Wenn ich die Augen schließe, kann ich den Abend auf der Innenseite meiner Lider ablaufen lassen, als wäre er einer dieser alten, körnigen Amateurfilme aus den siebziger Jahren.
Kaum trat ich aus dem Haus, wurde es dunkel, und der kalten Luft war anzumerken, dass Regen drohte. Auf dem Weg in Richtung Bulwar sah ich zwei Männer im roten Schiguli. Sie sahen nicht wie die aus, die das Kind gemalt hätte, sobald es mit dem Auto fertig war. Mein Blick kreuzte sich mit den Blicken von einem der Männer, aber ich sah rasch wieder beiseite, wie man es auch in London macht, ganz besonders aber in Moskau, wo man durch Torbögen und auf Parkplätzen ständig irgendetwas sieht, ehe einem klarwird, dass man es besser nicht sähe. Ich eilte zur nächsten Straßenecke, um mir ein Taxi zu rufen, streckte den Arm aus, und der zweite oder dritte Wagen hielt. (In Russland habe ich nie ein eigenes Auto besessen. Bei meiner Ankunft hatte Paolo mir geraten, sofort mit dem Fahren anzufangen, denn wenn ich wartete, bis ich mich mit der Anarchie, dem Eis und der Verkehrspolizei auskannte, würde ich mich nie mehr trauen, und er hat recht behalten. Allerdings bietet das inoffizielle Taxinetz eine erstaunlich sichere Alternative der Fortbewegung, solange man nur zwei simple Regeln beachtet: Steig zu keinem Fahrer ins Auto, wenn er einen Freund dabeihat, und erst recht nicht, wenn er betrunkener ist, als du es bist.)

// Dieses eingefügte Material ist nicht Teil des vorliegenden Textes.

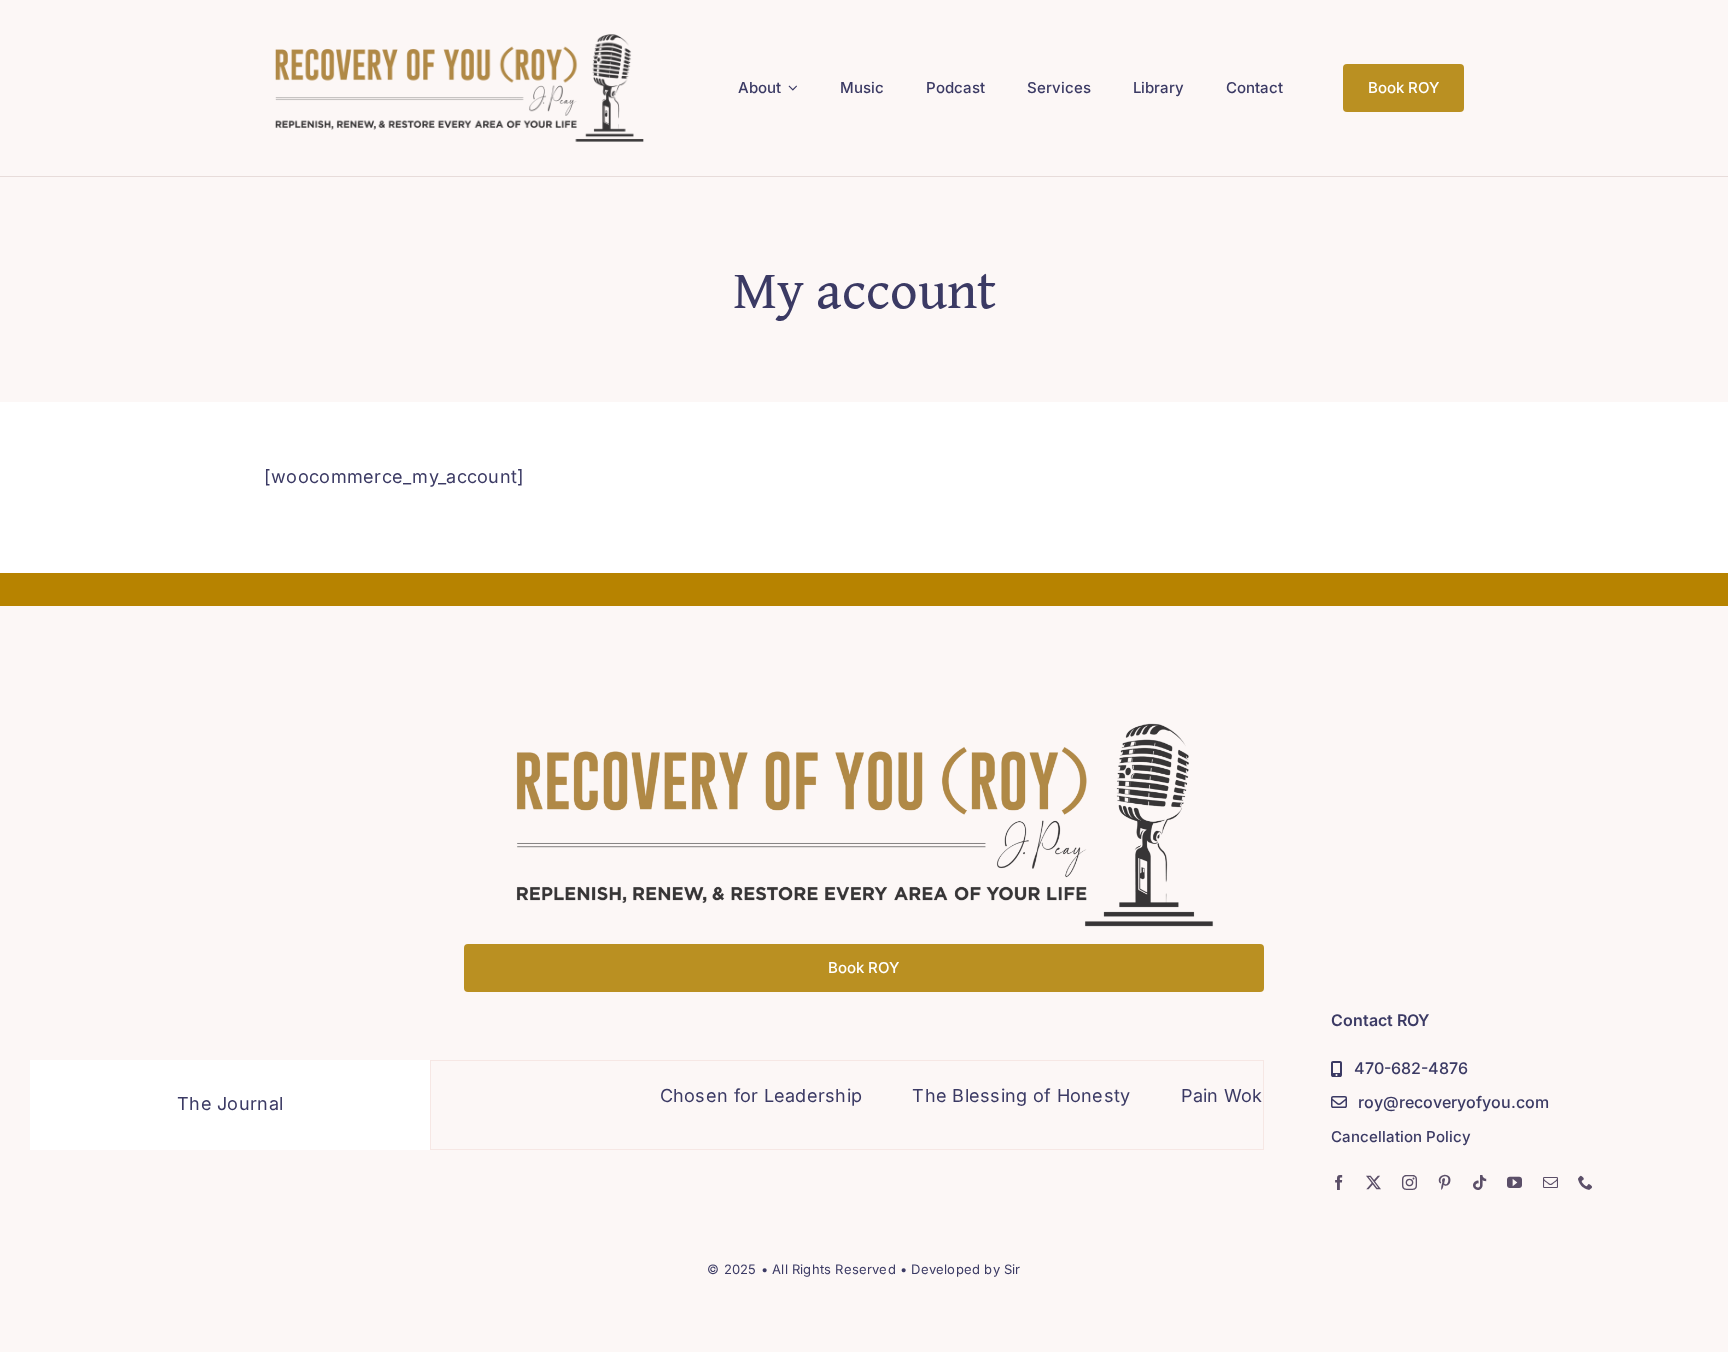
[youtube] (1514, 1182)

Ich glaube, er war Georgier, mein Fahrer an jenem Abend. Auf dem Armaturenbrett klebten zwei Mini-Ikonen, kleine Mütter Gottes, was stets bewirkte, dass ich mich sicherer, aber auch bedrohter fühlte – weil es unwahrscheinlicher war, dass mir die Kehle durchgeschnitten wurde, während ich mein Leben zugleich jemandem anvertraute, der einen Blick in den Rückspiegel oder Tritt auf die Bremse eher für Gottes als für seine eigene Angelegenheit hielt. Ich griff nach dem Sicherheitsgurt, was dem Fahrer prompt eine strenge Warnung über die Gefahren des Gurttragens und eine Beteuerung seiner Fahrkünste entlockte. Er war Flüchtling, geflohen vor einem dieser dreckigen kleinen Kriege, die beim Kollaps des Reichs des Bösen im Kaukasus ausgebrochen waren, Kriege, von denen ich zum ersten Mal gehört hatte, als ich anfing, in Moskau mit dem Taxi zu fahren. Er begann mir davon zu erzählen, während wir in den Tunnel unter dem ganztägigen Verkehrsstau auf dem Neuen Arbat eintauchten (einer breiten, brutalen Allee mit lauter Boutiquen und Kasinos), um uns kurz darauf an der Gogol-Statue vorbeizuschieben. Als wir zur Metro-Station Kropotkinskaja, zum Fluss und der Kathedrale kamen, die hier in den Neunzigern in aller Eile wiederaufgebaut worden war, hatte er längst beide Hände vom Steuer genommen, um mir zu verdeutlichen, was irgendwer mit gewissen Körperteilen von irgendwem angestellt hatte.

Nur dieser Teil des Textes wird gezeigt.